Madame de Châtillon se trouva fort embarrassée en recevant cette lettre. Elle ne sçavoit quel parti prendre, de la douceur ou de la sévérité. Celui-ci pouvoit faire perdre le cœur de son amant, l'autre son estime, et tous les deux le rebuter. Enfin elle résolut de suivre le plus difficile, comme étant le plus honnête; et, quoi que lui dît son cœur, elle aima mieux faire ce que lui conseilla sa raison. Elle ne fit point de réponse au duc, et, comme il entra le lendemain dans sa chambre: «Venez-vous encore ici, Monsieur, lui dit-elle, me faire quelque nouvelle offense? Parceque l'on a l'humeur douce et le visage, croyez-vous qu'il n'y a qu'à entreprendre avec les gens? S'il ne faut qu'être rude pour avoir votre estime, on en fait assez de cas pour se contraindre quelque temps. Oui, Monsieur, on sera fière, et je vois bien qu'il le faut être avec vous.» Ces dernières paroles furent un coup de foudre tombé sur ce pauvre amant. Les larmes lui vinrent aux yeux, et ses larmes parlèrent bien mieux pour lui que tout ce qu'il put dire. Après avoir été un moment sans parler: «Je suis au désespoir, Madame, lui répondit-il, de vous voir en colère, et je voudrois être mort, puisque je vous ai déplu. Vous allez voir, Madame, dans la vengeance que j'ai résolu de prendre de l'offense que vous avez reçue, que vos intérêts me sont bien plus chers que les miens propres; je m'en vais si loin de vous, Madame, que mon amour ne vous importunera plus.—Ce n'est pas cela que je vous demande, interrompit cette belle; vous pourriez bien sans me fâcher demeurer encore ici. Ne sçauriez-vous me voir sans me dire que vous m'aimez, ou du moins sans me l'écrire?—Non, non, Madame, répliqua-t-il; il m'est absolument impossible.—Eh bien! Monsieur, voyez-moi donc, reprit madame de Châtillon; j'y consens, mais remarquez bien tout ce qu'on fait pour vous.—Ah! Madame, interrompit le duc en se jetant à ses pieds, si je vous ai adorée toute cruelle que vous avez été, jugez ce que je ferai quand vous aurez de la douceur! Oui, Madame, jugez-en, s'il vous plaît, car je ne sçaurois vous exprimer ce que je sens.» Cette conversation ne finit pas comme elle avoit commencé: madame de Châtillon se dispensa de garder toute la rigueur qu'elle s'étoit promise, et, si le duc de Nemours n'eut pas de grandes faveurs, au moins eut-il raison d'espérer d'être aimé. Dans cette confiance, il ne fut pas chez lui qu'il écrivit cette lettre à sa maîtresse:
LETTRE.
Après m'avoir dit, Madame, que vous consentiez que je vous visse, puisqu'il m'étoit impossible de vous voir sans vous dire que je vous aime, ou du moins sans vous l'écrire, je devrois vous écrire avec confiance que ma lettre ne seroit pas mal reçue; cependant je tremble, Madame, et l'amour, qui n'est jamais sans crainte de déplaire, me fait imaginer que vous avez pu changer de sentiments depuis trois heures. Faites-moi la faveur, Madame, de m'en éclaircir par deux lignes. Si vous saviez avec quelle ardeur je les souhaite et avec quels transports de joie je les recevrai, vous ne me jugeriez pas indigne de cette grâce.

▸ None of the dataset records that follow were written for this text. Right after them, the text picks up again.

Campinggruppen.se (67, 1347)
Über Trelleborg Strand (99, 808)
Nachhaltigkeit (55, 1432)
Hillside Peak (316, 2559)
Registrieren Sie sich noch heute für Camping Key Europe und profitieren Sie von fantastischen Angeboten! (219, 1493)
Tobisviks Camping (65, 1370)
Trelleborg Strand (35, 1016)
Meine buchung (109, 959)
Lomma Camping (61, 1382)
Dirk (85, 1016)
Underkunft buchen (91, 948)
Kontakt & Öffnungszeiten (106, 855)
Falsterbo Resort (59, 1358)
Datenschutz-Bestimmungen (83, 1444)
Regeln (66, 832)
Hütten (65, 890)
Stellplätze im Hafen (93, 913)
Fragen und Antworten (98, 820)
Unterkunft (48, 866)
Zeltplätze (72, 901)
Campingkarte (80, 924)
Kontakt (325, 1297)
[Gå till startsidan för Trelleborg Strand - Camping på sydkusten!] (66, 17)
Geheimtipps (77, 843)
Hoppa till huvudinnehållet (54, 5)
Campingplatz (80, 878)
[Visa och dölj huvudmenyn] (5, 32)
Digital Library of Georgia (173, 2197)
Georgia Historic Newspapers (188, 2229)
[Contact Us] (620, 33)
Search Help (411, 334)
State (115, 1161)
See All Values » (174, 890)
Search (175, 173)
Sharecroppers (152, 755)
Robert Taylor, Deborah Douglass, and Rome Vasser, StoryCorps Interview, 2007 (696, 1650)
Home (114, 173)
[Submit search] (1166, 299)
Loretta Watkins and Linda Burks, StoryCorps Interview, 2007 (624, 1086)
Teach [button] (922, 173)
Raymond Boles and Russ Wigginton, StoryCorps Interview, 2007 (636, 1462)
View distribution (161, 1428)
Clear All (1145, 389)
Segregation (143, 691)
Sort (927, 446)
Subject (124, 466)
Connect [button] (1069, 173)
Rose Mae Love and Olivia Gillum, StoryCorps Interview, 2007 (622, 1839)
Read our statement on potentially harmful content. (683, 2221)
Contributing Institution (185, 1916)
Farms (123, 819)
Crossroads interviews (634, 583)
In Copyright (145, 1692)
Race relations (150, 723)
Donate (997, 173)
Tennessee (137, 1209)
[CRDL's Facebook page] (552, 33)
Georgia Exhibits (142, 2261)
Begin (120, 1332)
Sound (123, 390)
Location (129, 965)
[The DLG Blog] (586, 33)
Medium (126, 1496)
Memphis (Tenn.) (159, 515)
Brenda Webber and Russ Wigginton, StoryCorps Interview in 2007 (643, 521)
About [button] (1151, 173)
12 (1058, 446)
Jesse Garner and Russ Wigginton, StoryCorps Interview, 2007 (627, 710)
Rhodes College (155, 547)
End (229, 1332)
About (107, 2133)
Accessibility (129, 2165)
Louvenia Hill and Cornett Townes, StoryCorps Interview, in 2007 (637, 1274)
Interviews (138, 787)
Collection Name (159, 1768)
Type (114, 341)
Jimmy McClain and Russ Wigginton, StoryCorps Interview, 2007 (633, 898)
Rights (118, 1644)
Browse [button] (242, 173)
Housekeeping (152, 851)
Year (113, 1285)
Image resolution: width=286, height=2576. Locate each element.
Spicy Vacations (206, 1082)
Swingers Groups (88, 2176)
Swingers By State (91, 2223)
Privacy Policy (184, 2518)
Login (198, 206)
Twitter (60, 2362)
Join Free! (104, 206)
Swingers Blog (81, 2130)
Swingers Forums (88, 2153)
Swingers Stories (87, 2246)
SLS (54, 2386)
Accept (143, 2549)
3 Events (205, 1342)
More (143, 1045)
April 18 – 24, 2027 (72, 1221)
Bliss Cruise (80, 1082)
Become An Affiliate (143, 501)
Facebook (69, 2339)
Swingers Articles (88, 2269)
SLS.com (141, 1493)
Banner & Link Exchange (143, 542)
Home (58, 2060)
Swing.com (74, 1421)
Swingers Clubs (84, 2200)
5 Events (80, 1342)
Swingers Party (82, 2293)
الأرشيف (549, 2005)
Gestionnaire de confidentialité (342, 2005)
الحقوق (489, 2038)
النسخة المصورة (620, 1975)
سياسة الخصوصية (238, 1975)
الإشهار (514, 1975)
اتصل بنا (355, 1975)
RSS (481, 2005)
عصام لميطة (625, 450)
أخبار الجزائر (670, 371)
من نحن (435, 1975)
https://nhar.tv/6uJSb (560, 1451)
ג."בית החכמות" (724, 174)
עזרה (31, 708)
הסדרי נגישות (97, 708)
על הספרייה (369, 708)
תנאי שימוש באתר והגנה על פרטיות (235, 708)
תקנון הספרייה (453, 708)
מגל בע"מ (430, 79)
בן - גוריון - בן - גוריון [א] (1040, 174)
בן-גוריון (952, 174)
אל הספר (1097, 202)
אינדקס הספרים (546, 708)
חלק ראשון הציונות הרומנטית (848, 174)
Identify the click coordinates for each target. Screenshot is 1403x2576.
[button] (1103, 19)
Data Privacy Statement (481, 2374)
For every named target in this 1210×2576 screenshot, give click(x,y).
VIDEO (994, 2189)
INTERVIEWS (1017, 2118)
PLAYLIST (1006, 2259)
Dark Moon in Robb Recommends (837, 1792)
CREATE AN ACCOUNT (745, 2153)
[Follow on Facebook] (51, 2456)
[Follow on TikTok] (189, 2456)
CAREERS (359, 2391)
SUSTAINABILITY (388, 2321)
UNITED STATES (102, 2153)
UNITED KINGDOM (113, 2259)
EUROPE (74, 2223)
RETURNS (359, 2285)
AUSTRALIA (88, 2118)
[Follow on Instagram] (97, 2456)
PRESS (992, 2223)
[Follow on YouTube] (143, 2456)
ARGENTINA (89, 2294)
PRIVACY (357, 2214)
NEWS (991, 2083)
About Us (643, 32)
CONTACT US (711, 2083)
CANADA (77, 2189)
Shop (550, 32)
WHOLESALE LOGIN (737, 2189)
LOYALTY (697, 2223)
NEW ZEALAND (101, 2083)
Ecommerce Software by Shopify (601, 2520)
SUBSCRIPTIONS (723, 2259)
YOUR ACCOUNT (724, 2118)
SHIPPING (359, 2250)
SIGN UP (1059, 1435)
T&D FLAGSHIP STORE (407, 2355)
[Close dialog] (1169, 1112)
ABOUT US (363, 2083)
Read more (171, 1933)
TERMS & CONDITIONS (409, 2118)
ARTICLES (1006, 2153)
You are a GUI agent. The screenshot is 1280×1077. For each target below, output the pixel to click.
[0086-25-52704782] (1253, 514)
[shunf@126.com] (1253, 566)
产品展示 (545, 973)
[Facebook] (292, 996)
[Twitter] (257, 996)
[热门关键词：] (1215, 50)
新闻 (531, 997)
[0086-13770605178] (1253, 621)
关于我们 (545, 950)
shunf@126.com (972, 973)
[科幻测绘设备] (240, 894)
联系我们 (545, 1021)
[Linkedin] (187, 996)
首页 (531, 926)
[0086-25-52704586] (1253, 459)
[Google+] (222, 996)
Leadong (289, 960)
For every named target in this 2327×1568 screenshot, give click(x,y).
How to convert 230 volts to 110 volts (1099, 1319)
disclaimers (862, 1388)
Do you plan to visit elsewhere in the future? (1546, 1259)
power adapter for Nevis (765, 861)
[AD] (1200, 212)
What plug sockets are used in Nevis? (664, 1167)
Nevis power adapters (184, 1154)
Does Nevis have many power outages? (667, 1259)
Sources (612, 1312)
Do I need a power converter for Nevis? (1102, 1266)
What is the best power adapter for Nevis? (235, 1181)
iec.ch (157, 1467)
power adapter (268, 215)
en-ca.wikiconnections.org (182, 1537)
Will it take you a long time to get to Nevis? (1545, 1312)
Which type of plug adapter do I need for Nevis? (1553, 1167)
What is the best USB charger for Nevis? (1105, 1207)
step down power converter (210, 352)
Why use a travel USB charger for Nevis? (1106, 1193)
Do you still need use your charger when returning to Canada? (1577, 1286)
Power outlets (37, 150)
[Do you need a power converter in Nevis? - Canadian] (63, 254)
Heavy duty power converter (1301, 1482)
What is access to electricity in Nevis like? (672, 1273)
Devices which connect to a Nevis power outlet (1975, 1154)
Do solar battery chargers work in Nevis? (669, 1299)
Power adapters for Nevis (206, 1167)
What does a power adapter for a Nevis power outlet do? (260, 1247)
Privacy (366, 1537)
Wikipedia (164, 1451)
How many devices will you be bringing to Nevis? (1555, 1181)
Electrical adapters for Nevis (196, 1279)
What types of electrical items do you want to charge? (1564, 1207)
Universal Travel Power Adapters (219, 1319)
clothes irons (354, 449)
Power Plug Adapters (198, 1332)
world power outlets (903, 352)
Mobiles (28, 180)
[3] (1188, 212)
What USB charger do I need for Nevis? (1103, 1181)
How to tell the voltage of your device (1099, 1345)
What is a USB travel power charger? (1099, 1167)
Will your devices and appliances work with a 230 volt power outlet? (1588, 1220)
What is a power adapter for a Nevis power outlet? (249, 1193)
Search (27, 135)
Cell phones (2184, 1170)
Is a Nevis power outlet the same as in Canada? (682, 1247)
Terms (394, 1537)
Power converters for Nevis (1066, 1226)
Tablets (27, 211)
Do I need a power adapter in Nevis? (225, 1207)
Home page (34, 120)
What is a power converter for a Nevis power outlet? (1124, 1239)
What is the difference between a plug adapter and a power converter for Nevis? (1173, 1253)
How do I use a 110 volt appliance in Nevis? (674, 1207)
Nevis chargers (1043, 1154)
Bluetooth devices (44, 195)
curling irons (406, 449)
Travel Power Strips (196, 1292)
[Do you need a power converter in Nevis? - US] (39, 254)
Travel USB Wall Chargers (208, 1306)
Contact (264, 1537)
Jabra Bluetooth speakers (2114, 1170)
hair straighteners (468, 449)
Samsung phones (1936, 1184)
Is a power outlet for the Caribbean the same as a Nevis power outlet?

Madame de Châtillon n'eut pas reçu cette lettre qu'elle lui fit cette réponse:
RÉPONSE.
Pourquoi seroit-on changée, Monsieur? Mais, mon Dieu! que vous êtes pressant! N'êtes-vous pas satisfait de connoître vos forces, sans vouloir encore triompher de la foiblesse d'autrui?
Le duc de Nemours reçut cette lettre avec une joie qui le mit quasi hors de lui-même. Il la baisa mille fois et ne pouvoit cesser de la lire. Cependant l'amour de ces deux amants augmentoit tous les jours, et madame de Châtillon, qui avoit déjà rendu son cœur, ne défendoit plus le reste que pour le rendre plus considérable par la difficulté. Enfin, le temps de prendre des eaux étant passé, il fallut se séparer; et, quoique l'un et l'autre s'en retournât à Paris, ils jugèrent bien tous deux qu'ils ne se verroient plus avec tant de commodité qu'ils avoient fait à Bourbon[75]. Dans la vue de ces difficultés, leur adieu fut pitoyable. Le duc de Nemours assura plus sa maîtresse par ses larmes qu'il aimeroit toujours que par les choses qu'il lui dit; et la contrainte qui parut que madame de Châtillon faisoit pour ne pas pleurer fit le même effet en son amant. Ils se quittèrent fort tristes, mais fort persuadés qu'ils s'aimeroient bien, et qu'ils s'aimeroient toujours. Le reste de l'automne ils se virent fort peu, parcequ'ils étoient observés; mais ils s'écrivirent souvent.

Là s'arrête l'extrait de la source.